Reciprocal beneficiariesBy Mike Yuen
law report says
The state's 2-year-old reciprocal beneficiaries law, which granted homosexual couples some marriage benefits, has had an insignificant fiscal impact on workers' compensation, public workers health and retirement benefits, and prepaid health insurance.
That's the conclusion of a report released yesterday by state auditor Marion Higa.
Higa said her findings should come as no surprise since there were only 435 reciprocal beneficiary relationships on file with the Health Department as of October. The state has a population of more than 1.1 million.
"The limited fiscal impact is also due in part to the limited benefits granted by the law," she wrote. "Our findings include the impact on state government, county government, the private sector and consumers in Hawaii."
The reciprocal beneficiaries law covers other couples that are not allowed to marry, such as a widow and son, or two brothers.
While applicable to more than just homosexual couples, the law has been touted by some same-gender marriage advocates as a limited version of domestic partnerships, giving a number of financial benefits of marriage but not the title of marriage.
Higa found no instances in which a reciprocal beneficiary received workers' compensation death benefits.
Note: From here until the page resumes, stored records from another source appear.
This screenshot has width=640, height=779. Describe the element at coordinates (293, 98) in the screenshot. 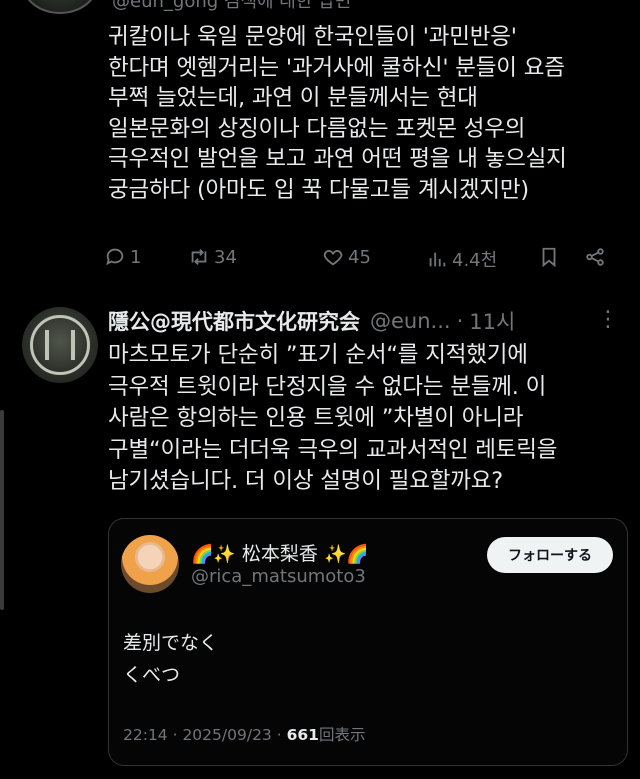

I see `tweet-line: 부쩍 늘었는데, 과연 이 분들께서는 현대` at that location.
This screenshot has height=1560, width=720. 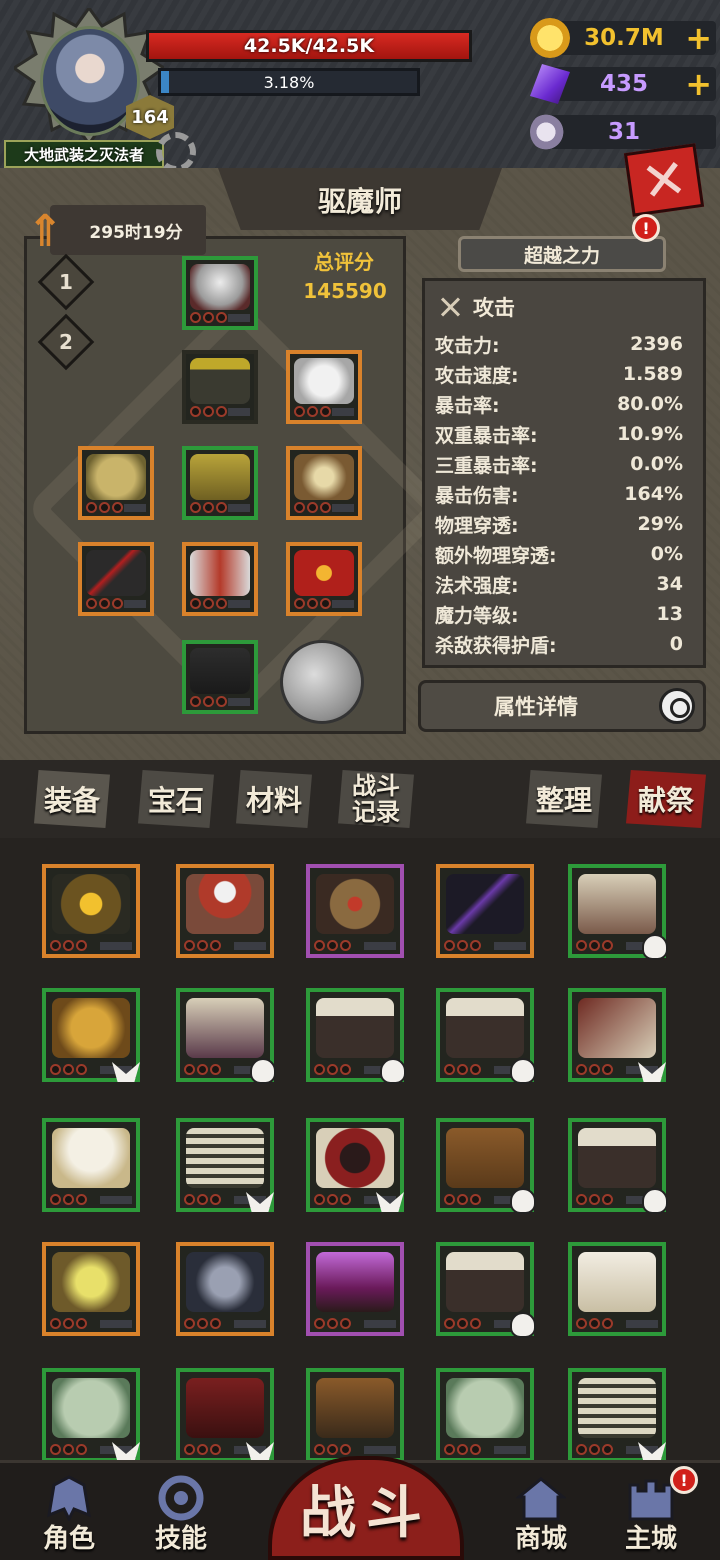 What do you see at coordinates (324, 477) in the screenshot?
I see `amulet-icon` at bounding box center [324, 477].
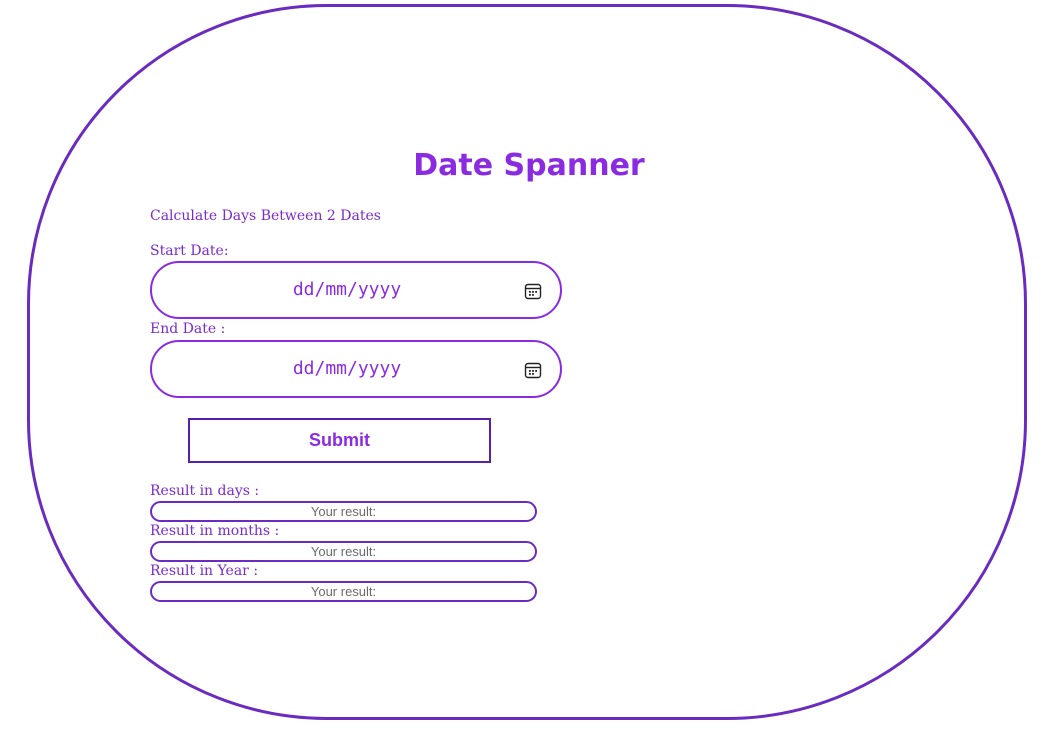  What do you see at coordinates (347, 368) in the screenshot?
I see `end-date-placeholder: dd/mm/yyyy` at bounding box center [347, 368].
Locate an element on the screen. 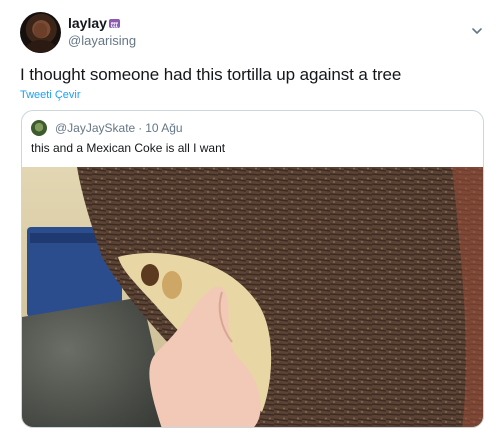 The width and height of the screenshot is (500, 435). author-name-row: laylay ෭෭෭ is located at coordinates (94, 23).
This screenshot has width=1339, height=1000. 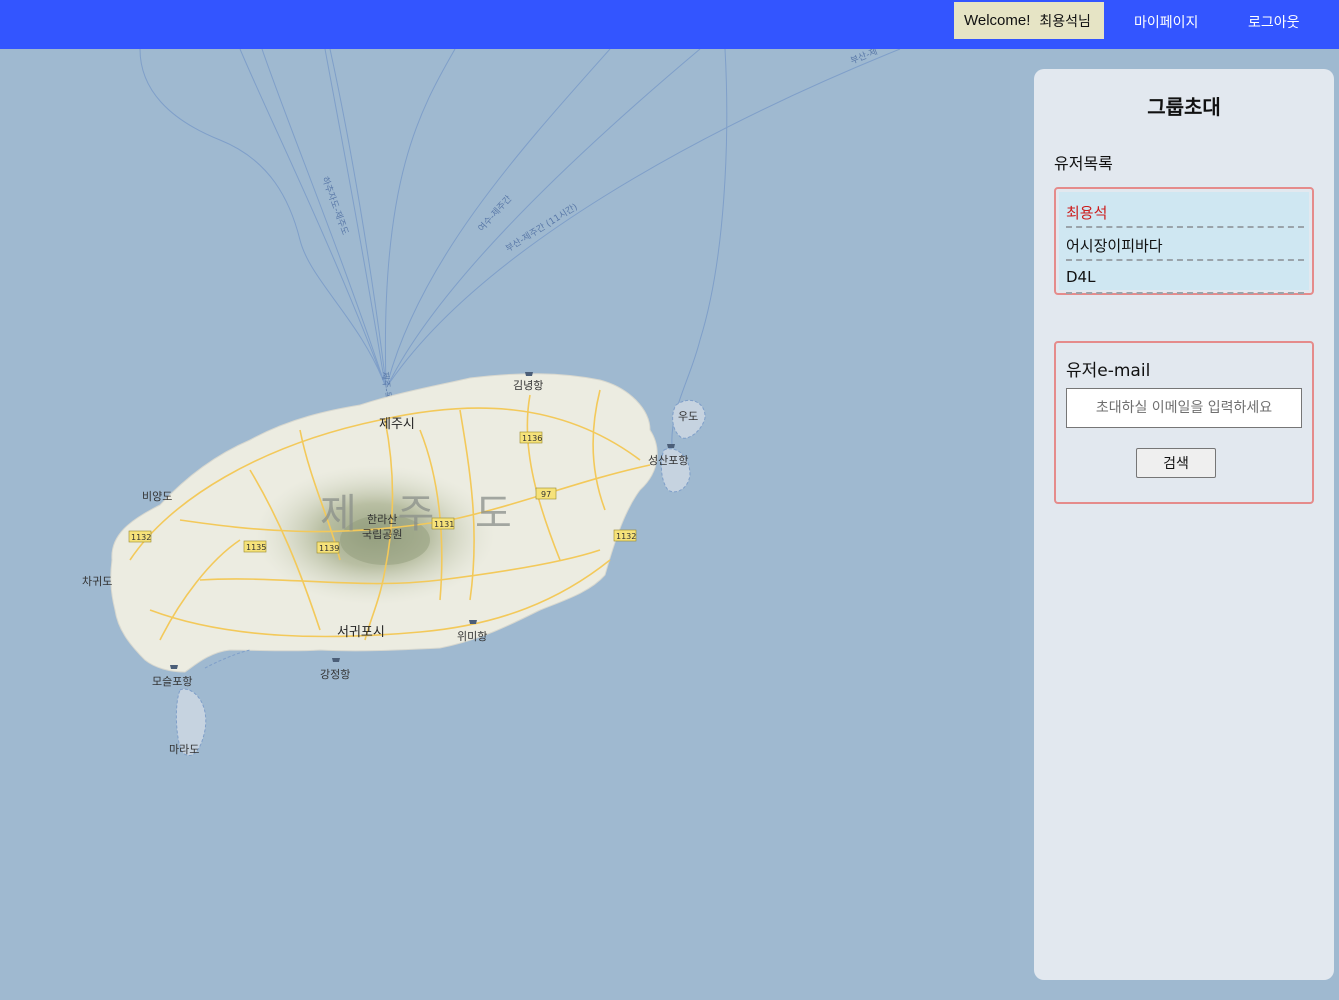 I want to click on user-list: 최용석 어시장이피바다 D4L, so click(x=1184, y=241).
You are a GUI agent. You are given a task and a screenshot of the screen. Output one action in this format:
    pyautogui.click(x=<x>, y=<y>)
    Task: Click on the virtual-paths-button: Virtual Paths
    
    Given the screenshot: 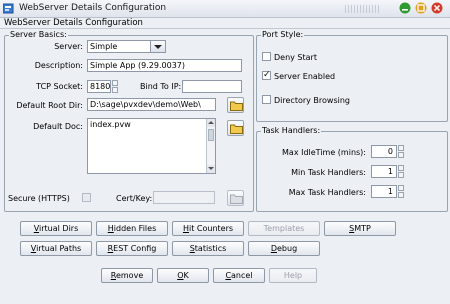 What is the action you would take?
    pyautogui.click(x=56, y=248)
    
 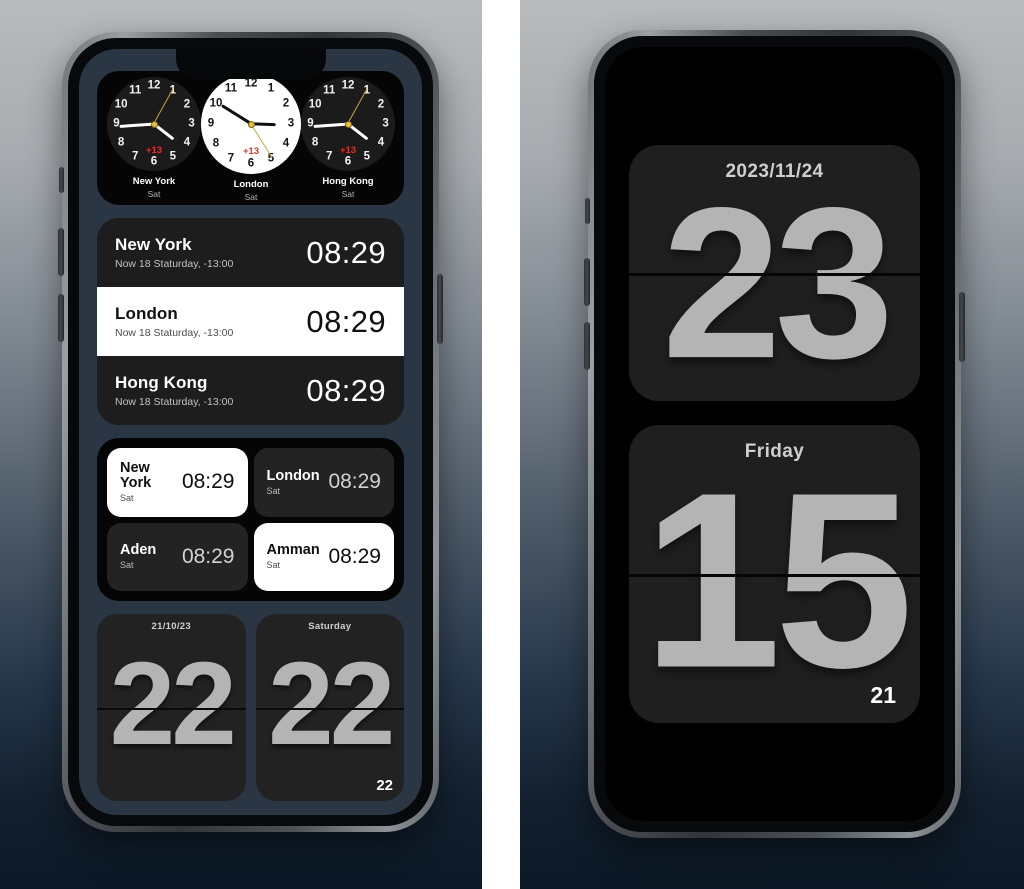 I want to click on list-item: New York Now 18 Staturday, -13:00 08:29, so click(x=250, y=252).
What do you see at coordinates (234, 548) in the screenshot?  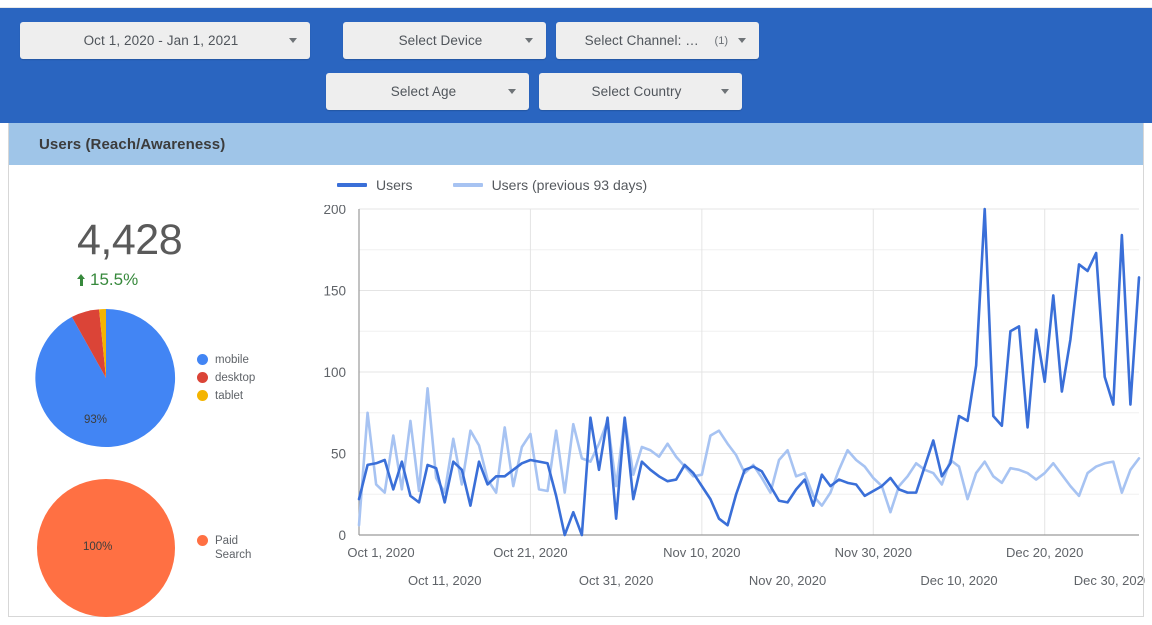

And only one person has been named a death-benefit recipient under the state's and county's retirement plan, which makes benefit payments upon an employee's death.
Moreover, the state and counties contributed less than $56,000 during fiscal 1997-98 "as their share of reciprocal beneficiary family coverage premiums under the health fund," Higa said.
"Privately run health-care organizations see little impact from the reciprocal beneficiaries law," she added.